(Beginning of TASK MATERIAL)
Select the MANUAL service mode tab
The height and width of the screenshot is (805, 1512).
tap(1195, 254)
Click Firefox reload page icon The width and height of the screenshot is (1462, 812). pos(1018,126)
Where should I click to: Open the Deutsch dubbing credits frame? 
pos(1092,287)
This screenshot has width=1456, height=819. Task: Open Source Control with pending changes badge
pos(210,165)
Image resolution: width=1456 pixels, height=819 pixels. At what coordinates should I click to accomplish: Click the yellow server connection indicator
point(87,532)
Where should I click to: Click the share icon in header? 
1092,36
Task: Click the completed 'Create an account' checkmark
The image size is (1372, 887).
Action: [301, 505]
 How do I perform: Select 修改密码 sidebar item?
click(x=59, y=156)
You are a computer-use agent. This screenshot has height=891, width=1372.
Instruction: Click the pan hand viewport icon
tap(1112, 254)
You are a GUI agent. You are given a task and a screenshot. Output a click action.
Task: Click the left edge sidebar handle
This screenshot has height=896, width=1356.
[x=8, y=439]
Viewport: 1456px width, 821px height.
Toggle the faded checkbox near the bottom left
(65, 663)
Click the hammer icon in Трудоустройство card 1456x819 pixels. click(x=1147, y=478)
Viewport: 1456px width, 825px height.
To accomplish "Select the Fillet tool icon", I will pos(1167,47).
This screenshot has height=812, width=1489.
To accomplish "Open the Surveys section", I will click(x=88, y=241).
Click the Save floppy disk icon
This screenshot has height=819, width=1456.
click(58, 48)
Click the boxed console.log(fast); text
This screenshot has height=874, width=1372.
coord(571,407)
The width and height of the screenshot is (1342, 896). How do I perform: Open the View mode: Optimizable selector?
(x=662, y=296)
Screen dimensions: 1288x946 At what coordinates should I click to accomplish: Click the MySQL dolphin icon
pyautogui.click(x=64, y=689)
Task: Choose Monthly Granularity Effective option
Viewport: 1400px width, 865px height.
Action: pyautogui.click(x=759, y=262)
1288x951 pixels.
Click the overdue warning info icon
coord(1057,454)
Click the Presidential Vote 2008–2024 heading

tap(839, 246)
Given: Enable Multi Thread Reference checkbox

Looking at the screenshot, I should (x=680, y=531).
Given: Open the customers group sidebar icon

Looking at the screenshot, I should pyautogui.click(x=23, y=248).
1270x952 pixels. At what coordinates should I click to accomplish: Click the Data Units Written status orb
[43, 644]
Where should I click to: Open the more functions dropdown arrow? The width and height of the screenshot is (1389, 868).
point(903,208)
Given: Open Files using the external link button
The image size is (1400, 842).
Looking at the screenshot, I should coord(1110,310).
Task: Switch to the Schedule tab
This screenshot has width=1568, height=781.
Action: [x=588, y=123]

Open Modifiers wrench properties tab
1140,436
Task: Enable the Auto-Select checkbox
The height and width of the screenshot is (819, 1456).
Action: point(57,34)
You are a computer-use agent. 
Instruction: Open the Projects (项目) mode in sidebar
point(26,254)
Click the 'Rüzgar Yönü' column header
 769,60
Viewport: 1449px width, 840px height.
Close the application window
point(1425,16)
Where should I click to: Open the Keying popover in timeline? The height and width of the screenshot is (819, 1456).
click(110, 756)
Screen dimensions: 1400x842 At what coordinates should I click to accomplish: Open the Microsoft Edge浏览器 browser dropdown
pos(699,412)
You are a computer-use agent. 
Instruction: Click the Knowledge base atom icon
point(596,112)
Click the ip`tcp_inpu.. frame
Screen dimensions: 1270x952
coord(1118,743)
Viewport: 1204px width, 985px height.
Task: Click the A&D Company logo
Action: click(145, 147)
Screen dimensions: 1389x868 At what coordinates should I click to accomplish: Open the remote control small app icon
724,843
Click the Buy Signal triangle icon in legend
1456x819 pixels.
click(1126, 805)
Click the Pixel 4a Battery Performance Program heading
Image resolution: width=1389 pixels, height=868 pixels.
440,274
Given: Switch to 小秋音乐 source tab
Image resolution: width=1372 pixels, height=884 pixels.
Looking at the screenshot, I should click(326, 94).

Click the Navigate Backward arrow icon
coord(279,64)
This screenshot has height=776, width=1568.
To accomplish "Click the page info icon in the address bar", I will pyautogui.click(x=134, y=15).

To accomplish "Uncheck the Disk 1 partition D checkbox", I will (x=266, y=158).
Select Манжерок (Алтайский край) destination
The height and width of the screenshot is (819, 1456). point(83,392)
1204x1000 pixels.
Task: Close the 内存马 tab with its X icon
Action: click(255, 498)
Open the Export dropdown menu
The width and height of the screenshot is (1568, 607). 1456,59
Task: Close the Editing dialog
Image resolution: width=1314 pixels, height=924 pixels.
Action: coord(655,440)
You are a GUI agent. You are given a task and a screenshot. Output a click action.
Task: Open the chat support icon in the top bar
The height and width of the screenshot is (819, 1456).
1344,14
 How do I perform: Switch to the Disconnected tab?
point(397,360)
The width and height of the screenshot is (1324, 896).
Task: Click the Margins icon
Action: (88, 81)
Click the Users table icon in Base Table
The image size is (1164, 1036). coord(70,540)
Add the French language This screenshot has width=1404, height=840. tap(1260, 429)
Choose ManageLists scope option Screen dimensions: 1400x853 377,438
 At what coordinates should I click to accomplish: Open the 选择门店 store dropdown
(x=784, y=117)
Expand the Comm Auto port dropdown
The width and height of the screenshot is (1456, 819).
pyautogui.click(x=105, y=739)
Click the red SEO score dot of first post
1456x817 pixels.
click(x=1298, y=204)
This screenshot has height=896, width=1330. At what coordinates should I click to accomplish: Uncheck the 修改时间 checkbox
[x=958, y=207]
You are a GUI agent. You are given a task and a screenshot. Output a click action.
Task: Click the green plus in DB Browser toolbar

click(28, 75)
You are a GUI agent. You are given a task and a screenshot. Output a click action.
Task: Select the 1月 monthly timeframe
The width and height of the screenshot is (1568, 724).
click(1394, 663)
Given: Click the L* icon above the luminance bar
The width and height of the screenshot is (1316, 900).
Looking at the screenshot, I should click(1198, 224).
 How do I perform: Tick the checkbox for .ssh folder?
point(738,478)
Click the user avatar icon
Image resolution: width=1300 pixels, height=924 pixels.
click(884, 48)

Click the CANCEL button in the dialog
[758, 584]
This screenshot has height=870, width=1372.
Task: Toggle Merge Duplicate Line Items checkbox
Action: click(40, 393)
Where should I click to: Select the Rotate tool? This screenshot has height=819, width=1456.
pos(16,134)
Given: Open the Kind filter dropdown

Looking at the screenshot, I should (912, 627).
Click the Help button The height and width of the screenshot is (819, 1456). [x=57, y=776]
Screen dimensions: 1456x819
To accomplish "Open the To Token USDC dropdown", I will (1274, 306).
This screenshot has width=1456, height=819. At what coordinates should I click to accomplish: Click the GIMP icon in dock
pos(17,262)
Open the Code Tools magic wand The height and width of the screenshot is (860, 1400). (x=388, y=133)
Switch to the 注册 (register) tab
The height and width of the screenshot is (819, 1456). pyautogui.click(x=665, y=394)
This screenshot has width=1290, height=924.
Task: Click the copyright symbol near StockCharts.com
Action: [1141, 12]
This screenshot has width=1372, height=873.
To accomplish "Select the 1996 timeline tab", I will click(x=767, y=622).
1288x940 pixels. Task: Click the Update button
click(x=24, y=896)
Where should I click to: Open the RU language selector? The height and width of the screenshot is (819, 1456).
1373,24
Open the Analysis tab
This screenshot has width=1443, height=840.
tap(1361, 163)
(End of TASK MATERIAL)
### [DIRECTIONS FOR THIS TASK]
Gather up every line in the data above that contains the word "Choose", copying each one.

### [RESULT OF THIS EXERCISE]
Task: Choose Monthly Granularity Effective option
Choose ManageLists scope option Screen dimensions: 1400x853 377,438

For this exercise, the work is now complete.